Una buena y una mala

La alcaldesa de Guasave, Aurelia Leal López, asumió esta semana dos posturas en torno a dos asuntos diferentes: los mismos que están enfrentando todos los municipios de Sinaloa.

En el primer caso, como le corresponde, denunció un presunto intento de soborno a quienes tomarían la decisión respecto a la adjudicación del contrato para la elaboración de los uniformes de policías municipales para favorecer a una empresa en particular.

Y además de poner nombre y apellido de quien estaría detrás de esta intentona, intervino para que no se concretara ese acto de corrupción.

Eso es bueno y creo que envía un buen mensaje a la sociedad, avanzando hacia la certeza de que la autoridad está pendiente para impedir el manoseo de recursos públicos mediante el tráfico de influencias, mal endémico y reconocido como práctica común en diversos niveles de gobierno.

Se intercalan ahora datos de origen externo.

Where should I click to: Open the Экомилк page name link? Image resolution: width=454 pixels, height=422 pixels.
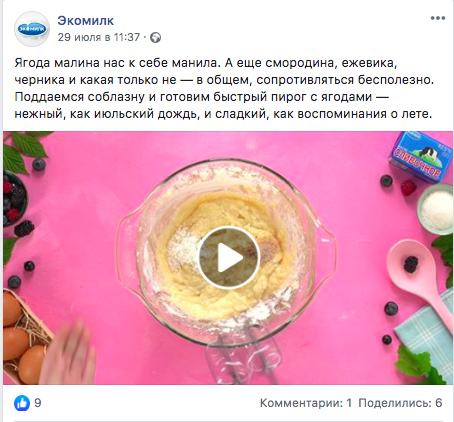pos(85,21)

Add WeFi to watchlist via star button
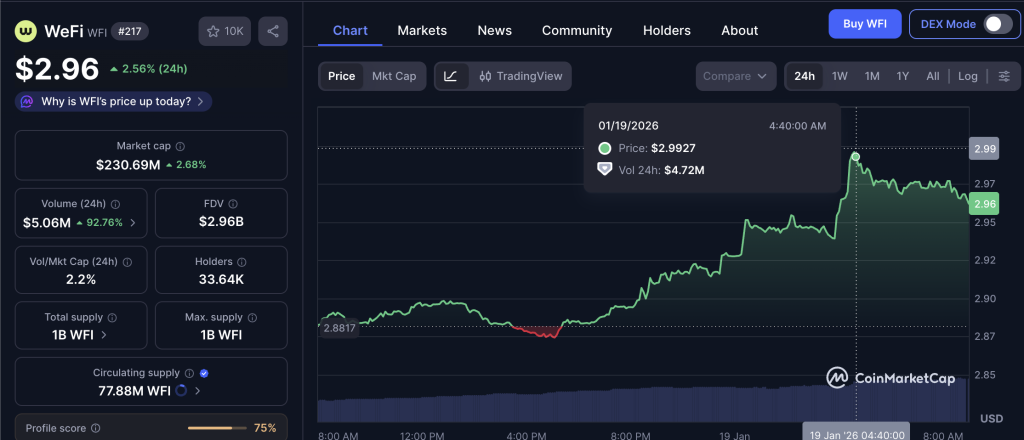pyautogui.click(x=225, y=31)
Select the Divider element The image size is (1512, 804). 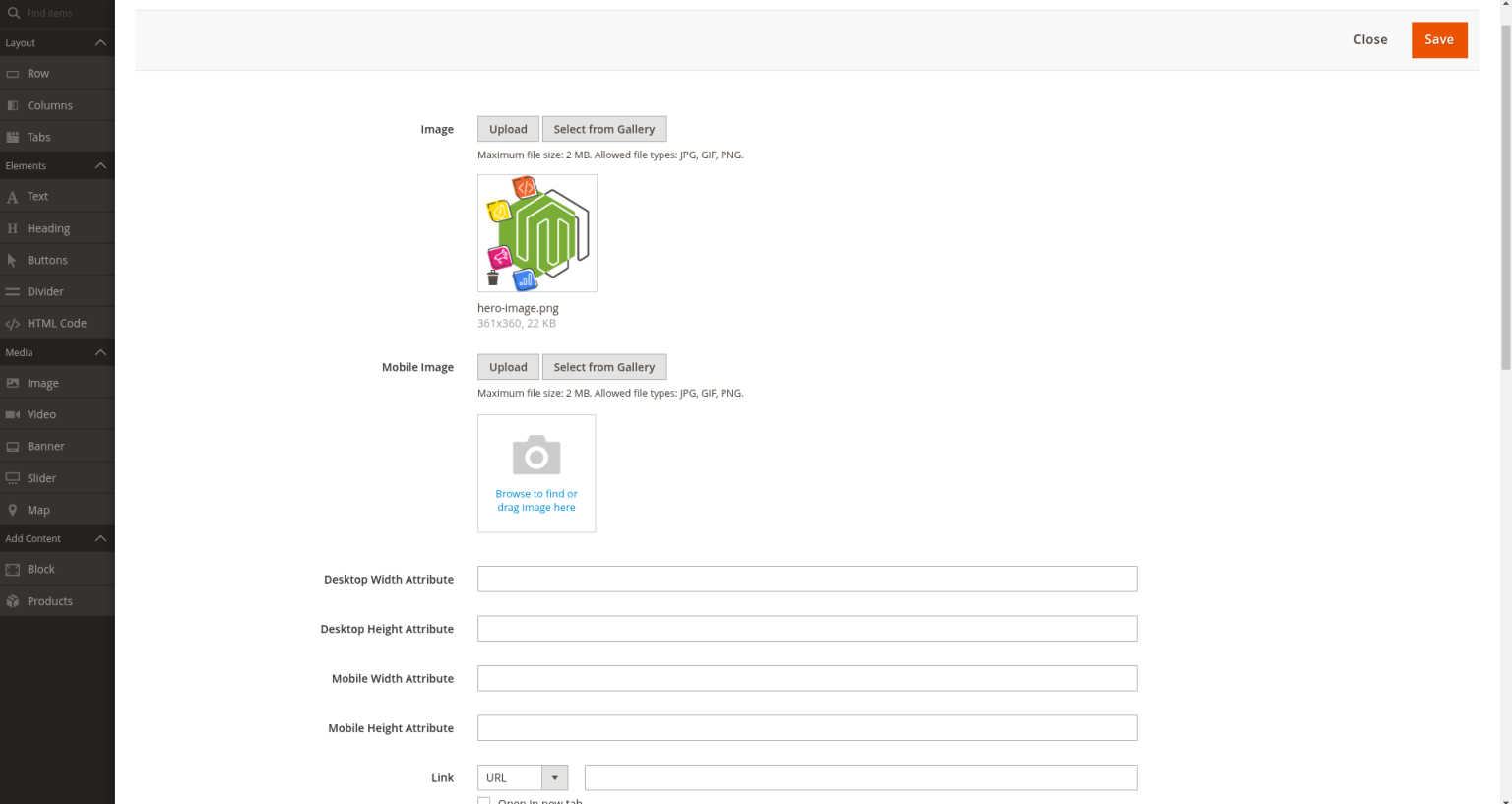[x=46, y=290]
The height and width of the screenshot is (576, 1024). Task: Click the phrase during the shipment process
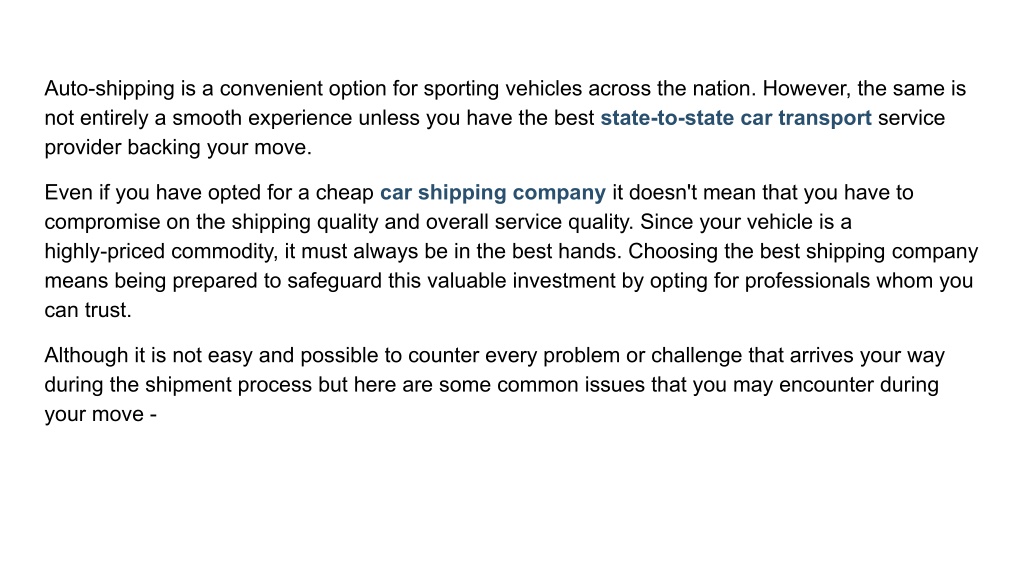[178, 385]
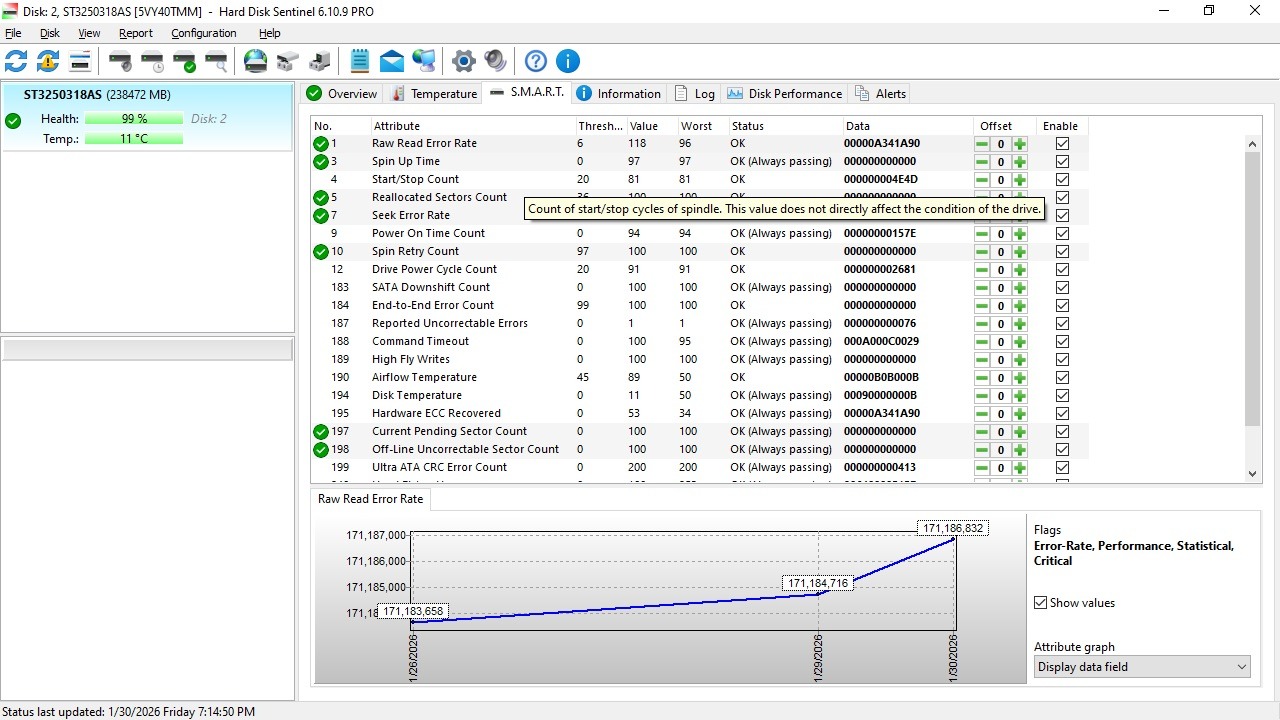Click the blue refresh arrows toolbar icon
The image size is (1280, 720).
tap(16, 61)
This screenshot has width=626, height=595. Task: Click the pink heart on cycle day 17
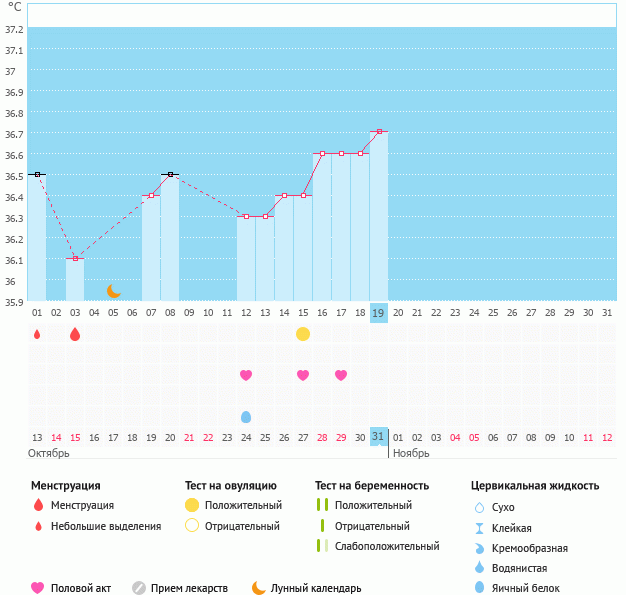pos(341,375)
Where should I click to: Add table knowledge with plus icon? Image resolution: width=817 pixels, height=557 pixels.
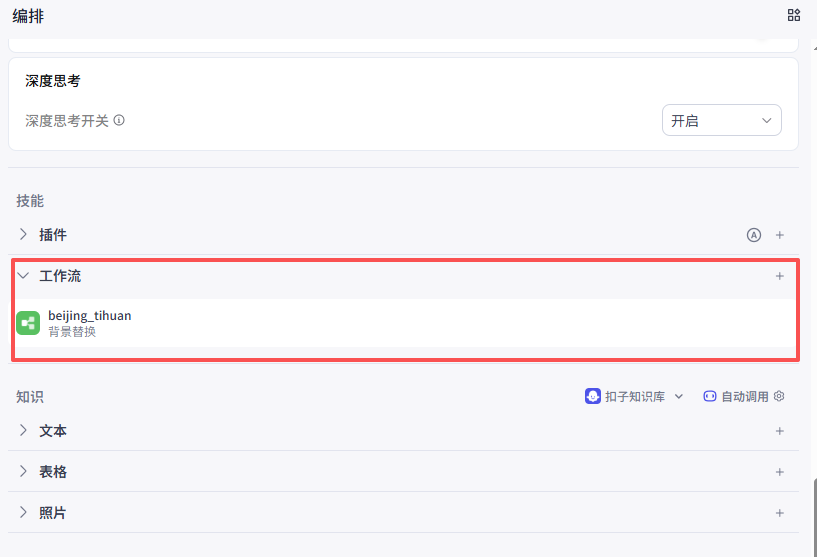tap(780, 472)
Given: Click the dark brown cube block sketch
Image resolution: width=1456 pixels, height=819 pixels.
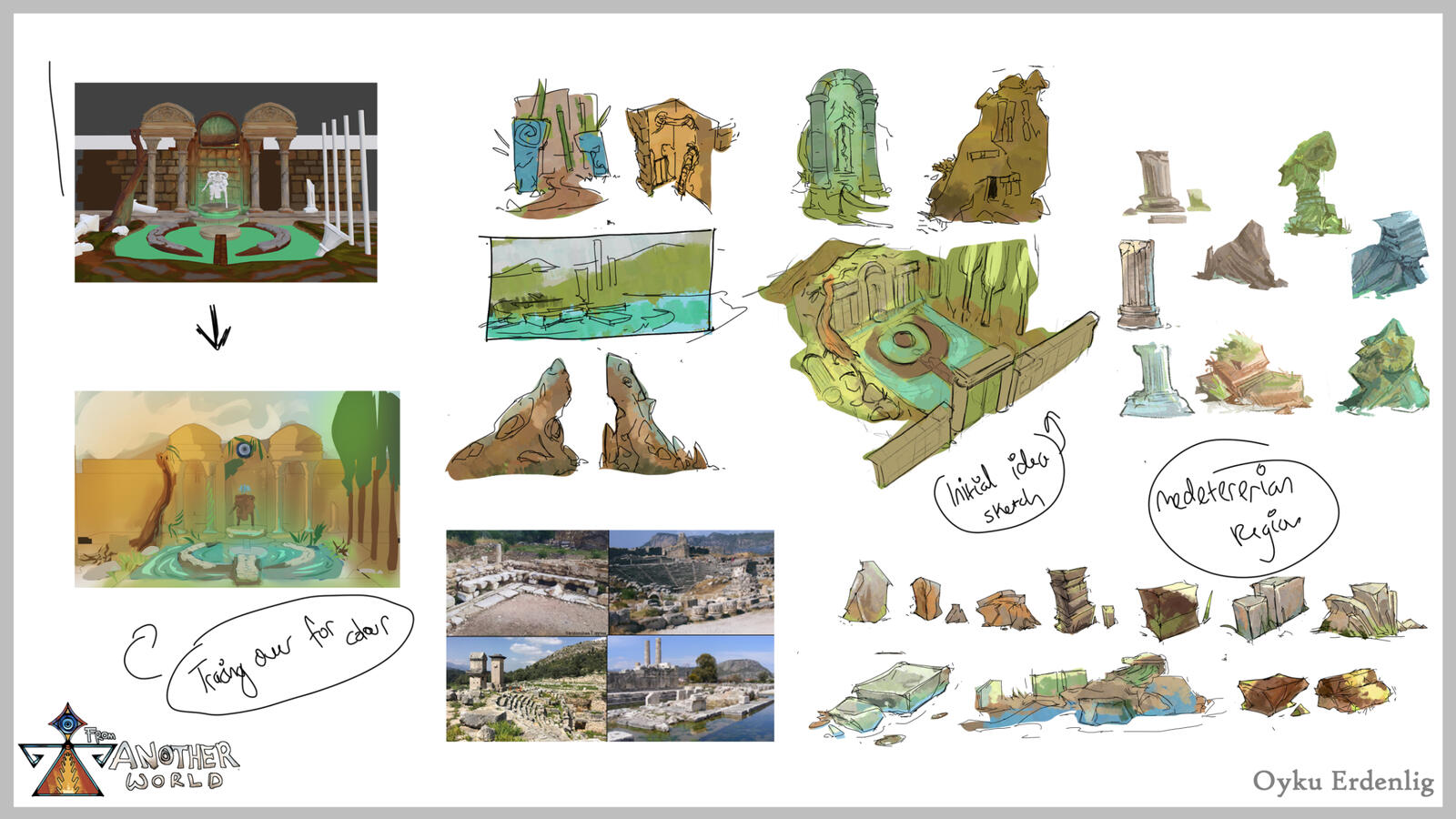Looking at the screenshot, I should tap(1170, 611).
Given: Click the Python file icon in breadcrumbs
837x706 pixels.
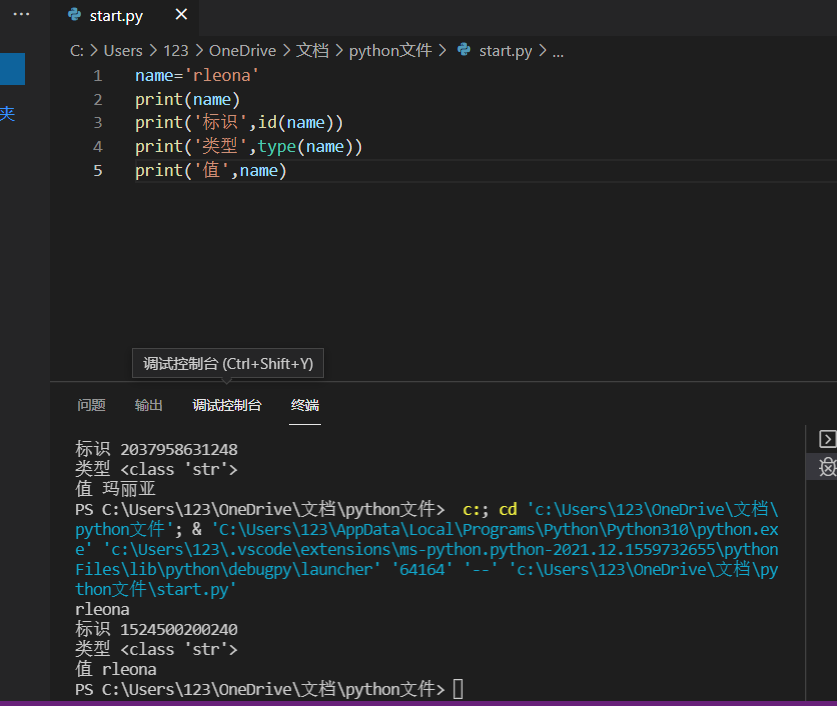Looking at the screenshot, I should point(464,50).
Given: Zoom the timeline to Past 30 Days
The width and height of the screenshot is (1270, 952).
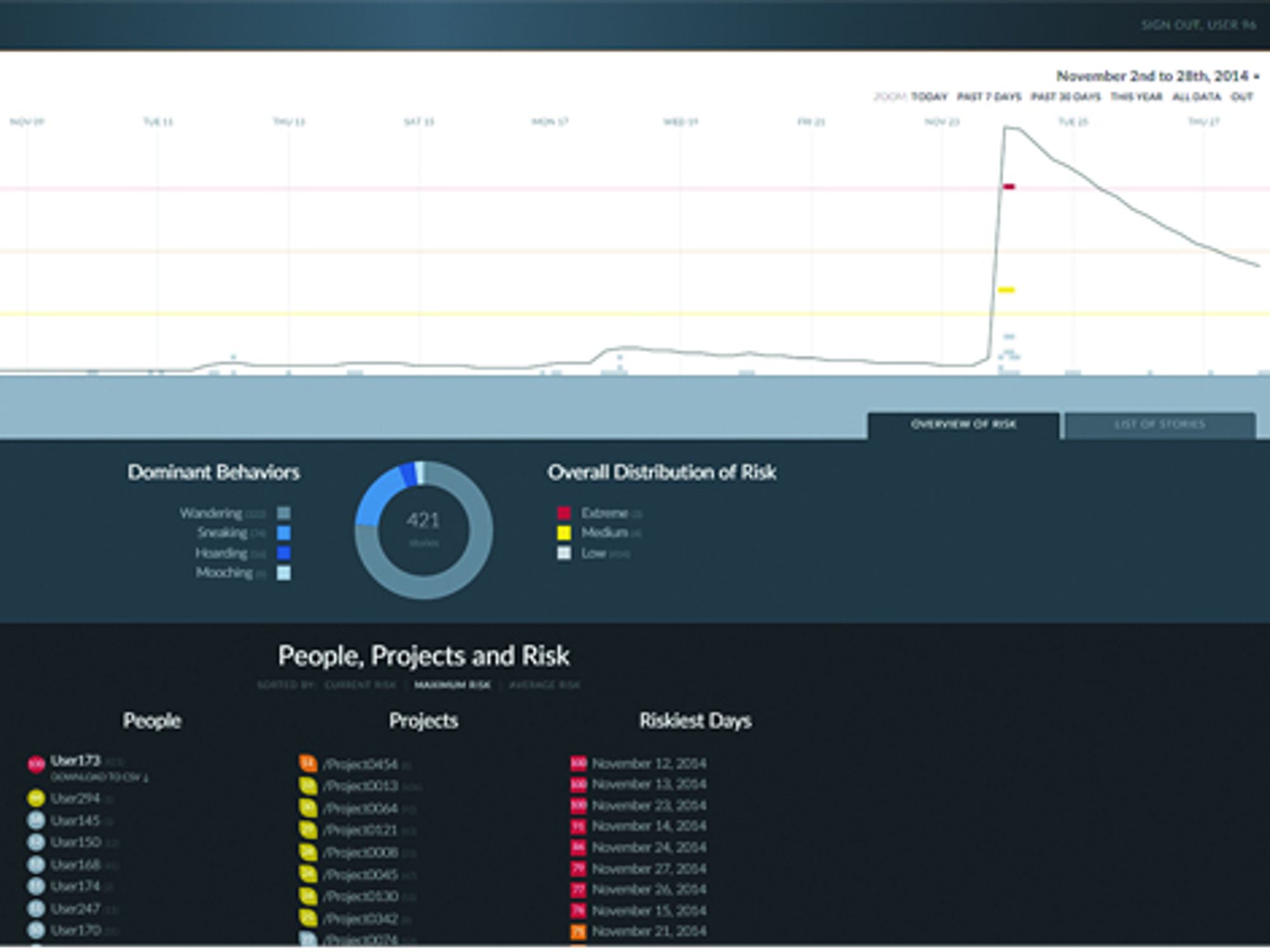Looking at the screenshot, I should coord(1066,97).
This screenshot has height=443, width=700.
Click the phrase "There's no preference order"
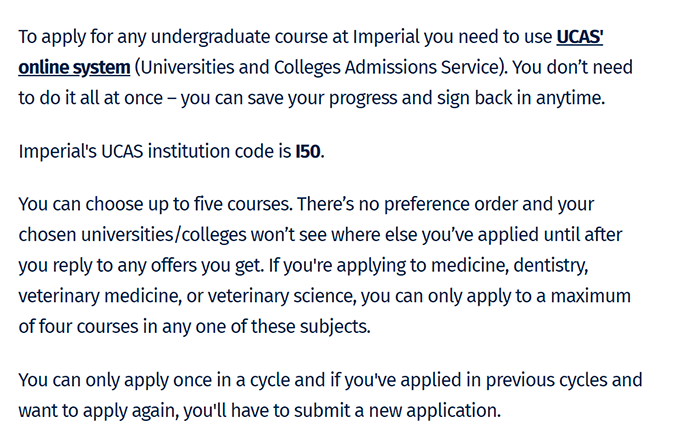pos(410,205)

El aludido de estar detrás del pretendido acto de corrupción, diputado Mario Rafael González Sánchez, presidente de Comisión de Seguridad Pública del Congreso del Estado, reaccionó exigiendo pruebas de la acusación y anunciando una demanda penal en contra de la alcaldesa y el secretario del Ayuntamiento, lo que es válido, además, emplazándola a renunciar a su cargo si no se lo demuestra, lo que es absurdo, y también recordándole que viene el análisis de la cuenta pública municipal de Guasave, lo que es una miserable amenaza.

Que se vaya todo por la vía legal. El mensaje positivo ahí está de parte de Leal López.

El segundo caso. La presidenta municipal reaccionó ante el anuncio de apertura de las playas, lo que el municipio acata pero no está de acuerdo.

Dijo: “Lo que el Estado y la Federación indiquen. Lo que ustedes indiquen bajo responsabilidad de ustedes. No podemos estar cuidando a la ciudadanía para que deje de hacer lo que tiene que hacer. También está difícil poner un policía para cada uno, y al parecer que les gusta retar a las autoridades al acudir a lugares con grandes tumultos, a fiestas, a playas. No nos están haciendo el daño a nosotros, se lo están haciendo a ustedes mismos”.

Se entiende el enfado de la alcaldesa ante la conducta de muchos de sus gobernados, partiendo de que, como lo hemos comentado en este mismo espacio, han trabajado activamente en la implementación de medidas preventivas del COVID-19 e incluso miembros de su gabinete se han contagiado.

Pero se debe ser muy cuidadoso desde el gobierno con los mensajes que se envían a los gobernados. No se debe dar la impresión que la autoridad está claudicando en esta que es una tarea esencial como tal.

Y no. Quienes están renuentes a acatar las disposiciones preventivas no se están poniendo en riesgo y haciéndose daño sólo ellos, también se lo están haciendo al gobierno y al resto de la sociedad.

Nunca el rendirse ante una dificultad que atañe a todos los gobernados, debe ser opción para quien gobierna.